Mutual Information
Mutual information quantifies the information shared between two random variables—how much knowing one reduces uncertainty about the other. This concept serves as a fundamental measure of dependence in information theory.
For random variables X and Y, mutual information I(X;Y) is defined as:
I(X;Y) = H(X) - H(X|Y) = H(Y) - H(Y|X) = H(X) + H(Y) - H(X,Y)
where H(X|Y) is the conditional entropy of X given Y, and H(X,Y) is the joint entropy.
Mutual information has several important properties:
- I(X;Y) ≥ 0 (non-negative)
- I(X;Y) = 0 if and only if X and Y are independent
- I(X;Y) = H(X) if Y completely determines X
- Symmetric: I(X;Y) = I(Y;X)
Unlike correlation, mutual information captures both linear and non-linear relationships between variables, making it a more comprehensive measure of statistical dependence. This property makes it particularly valuable in complex systems where relationships may not follow simple linear patterns.
Feature selection represents one of the most important practical applications of mutual information in machine learning and data science.

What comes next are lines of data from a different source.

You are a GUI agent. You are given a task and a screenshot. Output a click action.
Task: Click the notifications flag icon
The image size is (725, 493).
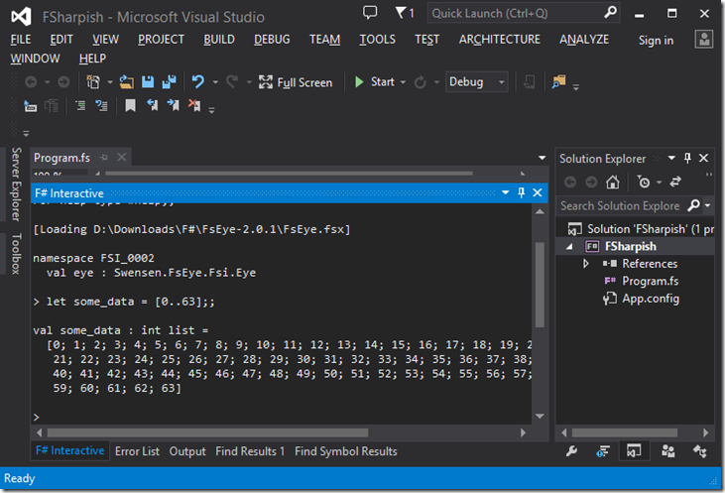(405, 13)
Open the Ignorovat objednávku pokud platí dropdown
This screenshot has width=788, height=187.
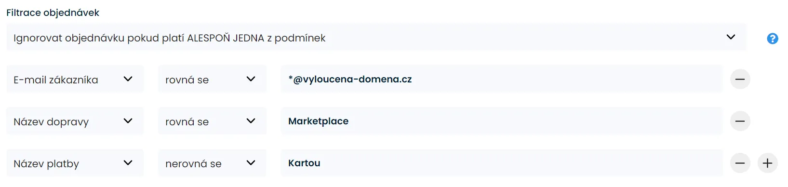[x=376, y=38]
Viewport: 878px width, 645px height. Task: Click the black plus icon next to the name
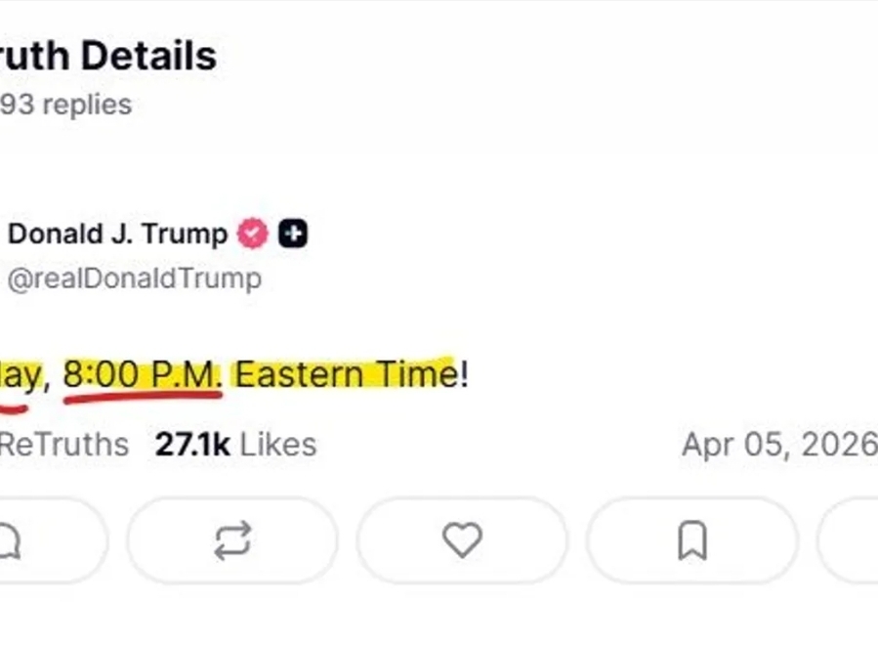point(293,235)
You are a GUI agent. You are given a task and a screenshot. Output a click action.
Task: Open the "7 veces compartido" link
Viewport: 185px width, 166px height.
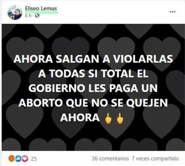(155, 159)
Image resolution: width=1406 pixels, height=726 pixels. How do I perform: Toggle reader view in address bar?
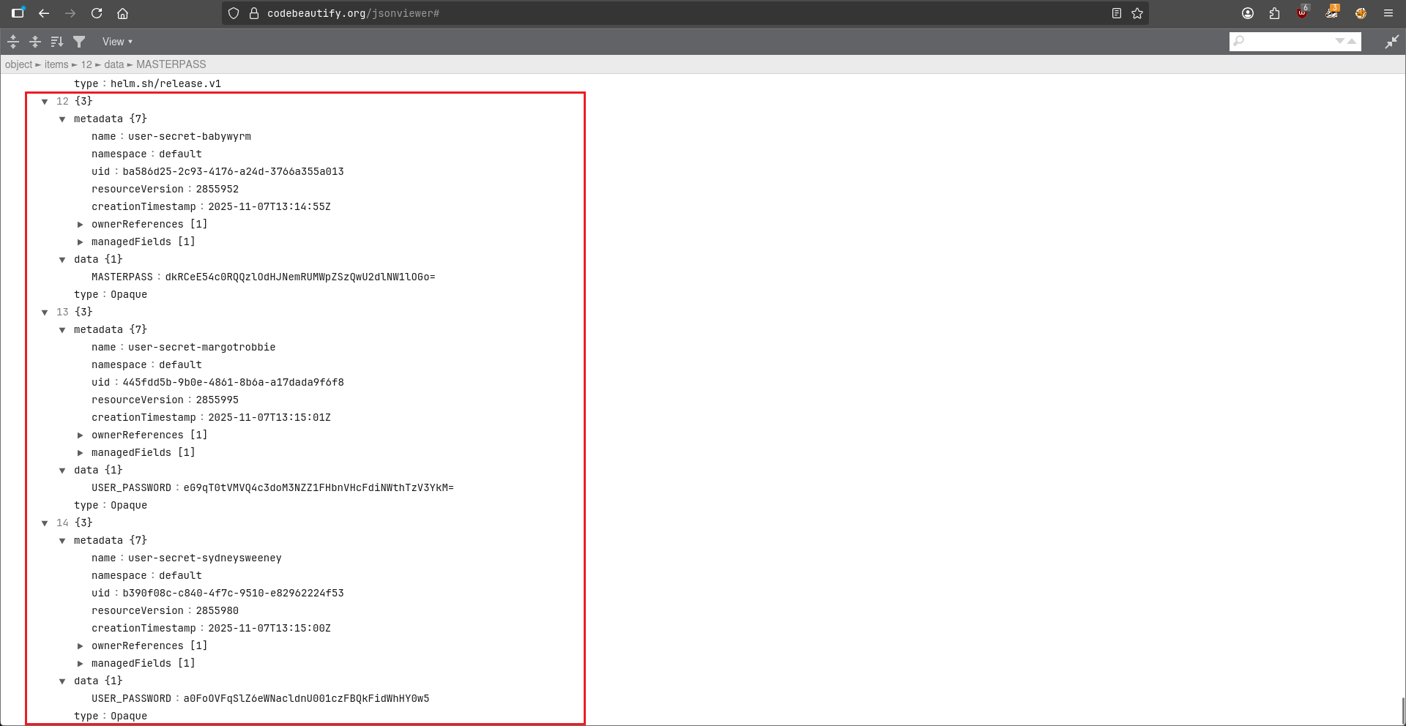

By leveraging information theory principles, this approach helps identify which features contain the most relevant information for prediction tasks.
Basic Approach: By calculating mutual information between each feature and the target variable, we can rank features by their predictive power without assuming linear relationships. This method outperforms correlation-based approaches for capturing non-linear associations.
Methods and Algorithms:
- Filter Methods: Select features based purely on mutual information scores before any modeling
- Information Gain: Common in decision trees, measuring reduction in entropy after splitting on a feature
- Conditional Mutual Information: I(X;Y|Z) identifies variables that provide additional information beyond what's already selected
- Minimum Redundancy Maximum Relevance (mRMR): Balances feature relevance with redundancy among selected features
Advantages:
- Captures non-linear relationships missed by correlation-based methods
- Applicable to both classification and regression problems
- Makes no assumptions about data distributions
- Can handle mixed data types (continuous and categorical)
This information-theoretic approach to feature selection helps build parsimonious but powerful predictive models by identifying the most informative variables while avoiding redundancy—ultimately improving model interpretability, reducing overfitting, and accelerating training.